Find each line in the listing below that contains the string "point" and copy those lines out in full.

** Start of Dataset **

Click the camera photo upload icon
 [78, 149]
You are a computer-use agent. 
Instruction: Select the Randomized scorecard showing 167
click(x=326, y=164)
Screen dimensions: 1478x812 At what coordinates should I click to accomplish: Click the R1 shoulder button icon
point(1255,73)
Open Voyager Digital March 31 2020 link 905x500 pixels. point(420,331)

** End of Dataset **

[Output of the exercise]
point(1255,73)
Open Voyager Digital March 31 2020 link 905x500 pixels. point(420,331)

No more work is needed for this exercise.